If there’s one thing that will keep you stuck, shame is at the top of the list. If you want to start making new decisions, you must learn new ways to handle and deal with money. If you feel shame about what has happened and therefore want to conceal certain details, it can keep you from actively recovering from the past.
Having all the information laid out so you can create a game plan is vital to moving forward. Shame also keeps us in a fixed mindset with thoughts of: “What’s the point? Nothing will ever change,” and “Money is stress, and I’m not smart enough to figure it out.” These ideas keep you from growing and learning new things. The “old you” did your best based on what you knew at the time. Now that you know more, so you can choose differently.
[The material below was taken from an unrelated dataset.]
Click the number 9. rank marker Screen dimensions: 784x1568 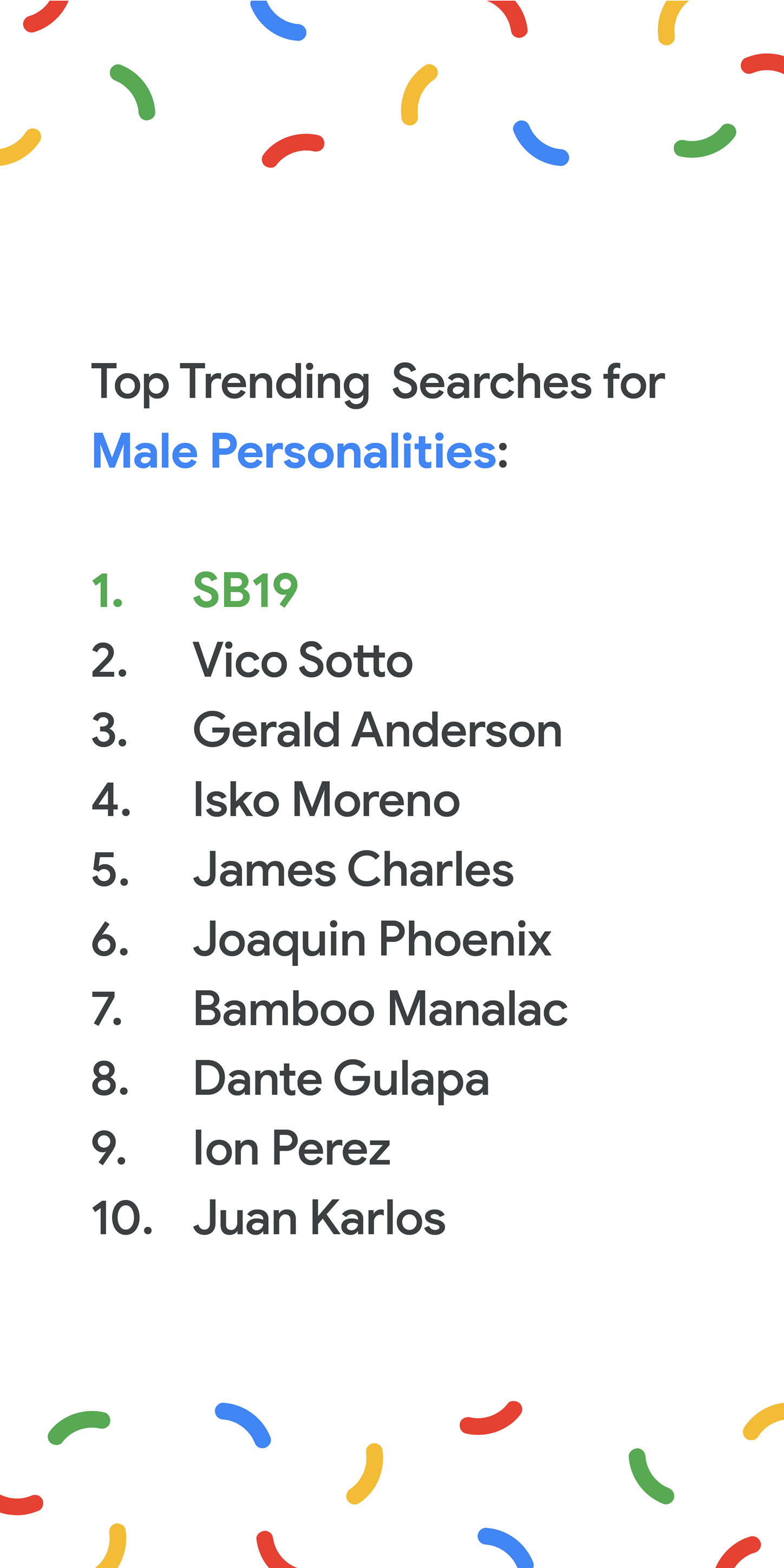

Being candid about how you got here and where you want to go is essential in finding a path that works for you. You can move forward and put money into savings, but are you actively or passively recovering from the past? If your goal is to get out of $50,000 of credit debt, save up for a home, and send a kid to college on an E3 salary, that’s different from an O4 with $30,000 in student loans, an upside down-mortgage, and no kids. Perhaps you just want to pay off debt, or maybe you want to save for retirement and build your credit score after a divorce sent it spiraling.
These different goals mean you will recover in similar but different ways, and the best momentum you can have is the knowledge of where you’ve been, what you want, how you will get there, and what it will take.
Talk to a financial advisor.
If you know what hasn’t worked in the past but still need help figuring out what to do next, the best idea is to talk to someone who knows more about finances than you do. Everyone has an area of expertise, and it’s okay that this isn’t yours. Admitting that you haven’t learned “this piece of the money puzzle yet” allows you to absorb new ideas and possibilities for financial freedom.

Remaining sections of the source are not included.